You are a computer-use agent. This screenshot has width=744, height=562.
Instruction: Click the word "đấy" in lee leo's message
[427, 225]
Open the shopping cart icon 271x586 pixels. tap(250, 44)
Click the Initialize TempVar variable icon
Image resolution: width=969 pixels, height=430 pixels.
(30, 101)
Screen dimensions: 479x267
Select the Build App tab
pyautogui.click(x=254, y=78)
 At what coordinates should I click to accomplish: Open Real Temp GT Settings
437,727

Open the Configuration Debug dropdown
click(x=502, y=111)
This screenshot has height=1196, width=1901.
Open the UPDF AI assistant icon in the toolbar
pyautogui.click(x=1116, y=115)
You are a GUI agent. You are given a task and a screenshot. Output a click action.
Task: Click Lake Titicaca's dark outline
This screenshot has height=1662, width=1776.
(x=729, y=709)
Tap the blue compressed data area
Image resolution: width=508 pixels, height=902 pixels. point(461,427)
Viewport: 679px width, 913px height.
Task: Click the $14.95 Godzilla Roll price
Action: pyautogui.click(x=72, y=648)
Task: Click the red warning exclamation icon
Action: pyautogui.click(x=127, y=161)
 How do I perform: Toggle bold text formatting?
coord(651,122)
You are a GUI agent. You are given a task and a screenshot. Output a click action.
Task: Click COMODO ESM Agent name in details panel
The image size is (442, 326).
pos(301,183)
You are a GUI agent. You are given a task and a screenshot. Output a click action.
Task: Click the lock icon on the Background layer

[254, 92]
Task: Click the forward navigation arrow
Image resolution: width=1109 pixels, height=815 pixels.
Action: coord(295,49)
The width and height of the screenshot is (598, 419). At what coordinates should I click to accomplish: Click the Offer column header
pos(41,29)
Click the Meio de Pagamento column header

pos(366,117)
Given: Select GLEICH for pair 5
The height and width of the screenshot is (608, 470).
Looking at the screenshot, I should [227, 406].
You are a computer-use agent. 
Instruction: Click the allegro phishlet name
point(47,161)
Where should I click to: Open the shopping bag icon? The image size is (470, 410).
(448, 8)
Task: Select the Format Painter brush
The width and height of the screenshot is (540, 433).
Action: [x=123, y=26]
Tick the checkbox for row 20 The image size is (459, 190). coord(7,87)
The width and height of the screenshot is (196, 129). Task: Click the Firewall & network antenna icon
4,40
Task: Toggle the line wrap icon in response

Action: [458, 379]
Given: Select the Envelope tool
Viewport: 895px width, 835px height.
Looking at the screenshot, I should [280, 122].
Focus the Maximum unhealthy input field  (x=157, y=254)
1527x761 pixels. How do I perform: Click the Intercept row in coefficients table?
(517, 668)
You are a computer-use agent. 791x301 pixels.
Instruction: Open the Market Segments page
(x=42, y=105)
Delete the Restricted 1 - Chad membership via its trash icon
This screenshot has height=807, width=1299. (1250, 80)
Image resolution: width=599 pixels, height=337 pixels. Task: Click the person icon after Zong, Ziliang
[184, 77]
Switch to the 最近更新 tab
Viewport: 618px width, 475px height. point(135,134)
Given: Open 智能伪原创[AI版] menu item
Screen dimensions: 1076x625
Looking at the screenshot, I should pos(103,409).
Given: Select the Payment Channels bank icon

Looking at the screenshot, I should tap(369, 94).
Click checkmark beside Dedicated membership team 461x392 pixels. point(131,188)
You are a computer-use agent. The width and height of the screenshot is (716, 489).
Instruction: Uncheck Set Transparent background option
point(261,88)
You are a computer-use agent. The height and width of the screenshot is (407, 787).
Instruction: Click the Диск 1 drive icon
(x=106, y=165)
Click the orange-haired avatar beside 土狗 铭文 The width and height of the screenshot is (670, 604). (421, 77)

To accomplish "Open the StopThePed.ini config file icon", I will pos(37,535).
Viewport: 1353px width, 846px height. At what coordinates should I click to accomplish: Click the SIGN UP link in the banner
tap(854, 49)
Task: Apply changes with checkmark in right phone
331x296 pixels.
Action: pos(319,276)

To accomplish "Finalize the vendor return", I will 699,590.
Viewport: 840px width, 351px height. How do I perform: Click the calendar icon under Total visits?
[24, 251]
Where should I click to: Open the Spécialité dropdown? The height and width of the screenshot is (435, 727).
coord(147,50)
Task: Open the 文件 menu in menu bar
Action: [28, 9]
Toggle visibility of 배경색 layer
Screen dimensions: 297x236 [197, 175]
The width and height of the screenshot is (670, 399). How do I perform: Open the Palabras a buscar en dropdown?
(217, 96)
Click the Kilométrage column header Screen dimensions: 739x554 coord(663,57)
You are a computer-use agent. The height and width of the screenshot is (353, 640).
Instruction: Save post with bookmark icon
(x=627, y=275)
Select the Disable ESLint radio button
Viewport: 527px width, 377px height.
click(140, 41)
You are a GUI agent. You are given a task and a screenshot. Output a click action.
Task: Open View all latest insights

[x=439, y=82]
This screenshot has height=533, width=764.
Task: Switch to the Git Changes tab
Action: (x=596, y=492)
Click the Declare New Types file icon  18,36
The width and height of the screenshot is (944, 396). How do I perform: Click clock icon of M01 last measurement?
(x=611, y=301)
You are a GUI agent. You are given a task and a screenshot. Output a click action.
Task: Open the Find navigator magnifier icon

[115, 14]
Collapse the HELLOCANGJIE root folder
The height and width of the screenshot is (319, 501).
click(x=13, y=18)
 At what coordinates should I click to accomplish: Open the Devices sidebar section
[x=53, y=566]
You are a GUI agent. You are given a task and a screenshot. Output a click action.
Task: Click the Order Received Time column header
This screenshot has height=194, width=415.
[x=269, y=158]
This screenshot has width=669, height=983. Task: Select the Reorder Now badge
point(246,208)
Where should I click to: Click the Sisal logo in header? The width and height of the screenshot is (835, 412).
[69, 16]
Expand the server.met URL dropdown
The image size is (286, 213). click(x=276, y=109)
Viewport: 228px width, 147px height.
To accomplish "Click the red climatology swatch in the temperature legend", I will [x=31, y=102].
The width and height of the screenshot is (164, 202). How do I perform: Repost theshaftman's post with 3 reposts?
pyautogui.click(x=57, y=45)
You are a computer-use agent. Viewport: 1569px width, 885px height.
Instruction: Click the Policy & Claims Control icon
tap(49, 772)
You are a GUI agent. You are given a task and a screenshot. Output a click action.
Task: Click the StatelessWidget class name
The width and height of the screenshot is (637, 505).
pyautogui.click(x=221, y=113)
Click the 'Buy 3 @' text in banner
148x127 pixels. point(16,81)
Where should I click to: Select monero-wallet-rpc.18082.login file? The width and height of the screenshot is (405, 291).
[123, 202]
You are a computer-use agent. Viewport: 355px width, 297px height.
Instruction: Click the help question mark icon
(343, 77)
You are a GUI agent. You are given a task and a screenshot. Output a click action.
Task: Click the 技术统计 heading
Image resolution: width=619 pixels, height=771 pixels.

^^^^^^^^^^^^^^^^

## [THE TASK]
Collect every line of the listing that contains the string "name" and write each one out in full.

## [TASK ANSWER]
Task: Click COMODO ESM Agent name in details panel
Instruction: Click the allegro phishlet name
Task: Click the StatelessWidget class name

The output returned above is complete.